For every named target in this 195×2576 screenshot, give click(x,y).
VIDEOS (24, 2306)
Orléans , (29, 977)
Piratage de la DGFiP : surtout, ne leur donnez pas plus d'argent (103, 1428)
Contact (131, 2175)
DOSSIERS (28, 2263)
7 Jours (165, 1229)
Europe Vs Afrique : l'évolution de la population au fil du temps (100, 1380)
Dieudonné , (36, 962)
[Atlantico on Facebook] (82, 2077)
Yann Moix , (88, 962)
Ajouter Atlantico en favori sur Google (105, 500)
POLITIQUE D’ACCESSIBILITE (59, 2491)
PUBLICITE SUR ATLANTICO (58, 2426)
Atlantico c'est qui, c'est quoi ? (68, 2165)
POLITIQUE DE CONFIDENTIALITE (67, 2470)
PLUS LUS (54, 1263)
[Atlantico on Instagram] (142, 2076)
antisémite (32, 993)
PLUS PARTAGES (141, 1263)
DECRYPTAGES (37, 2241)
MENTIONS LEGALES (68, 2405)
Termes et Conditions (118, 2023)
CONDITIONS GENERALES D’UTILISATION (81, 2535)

## Assignment:
Would you give again, word for word, every line from the one with "7 Jours (165, 1229)" through the final line of the listing above?

## Written answer:
7 Jours (165, 1229)
Europe Vs Afrique : l'évolution de la population au fil du temps (100, 1380)
Dieudonné , (36, 962)
[Atlantico on Facebook] (82, 2077)
Yann Moix , (88, 962)
Ajouter Atlantico en favori sur Google (105, 500)
POLITIQUE D’ACCESSIBILITE (59, 2491)
PUBLICITE SUR ATLANTICO (58, 2426)
Atlantico c'est qui, c'est quoi ? (68, 2165)
POLITIQUE DE CONFIDENTIALITE (67, 2470)
PLUS LUS (54, 1263)
[Atlantico on Instagram] (142, 2076)
antisémite (32, 993)
PLUS PARTAGES (141, 1263)
DECRYPTAGES (37, 2241)
MENTIONS LEGALES (68, 2405)
Termes et Conditions (118, 2023)
CONDITIONS GENERALES D’UTILISATION (81, 2535)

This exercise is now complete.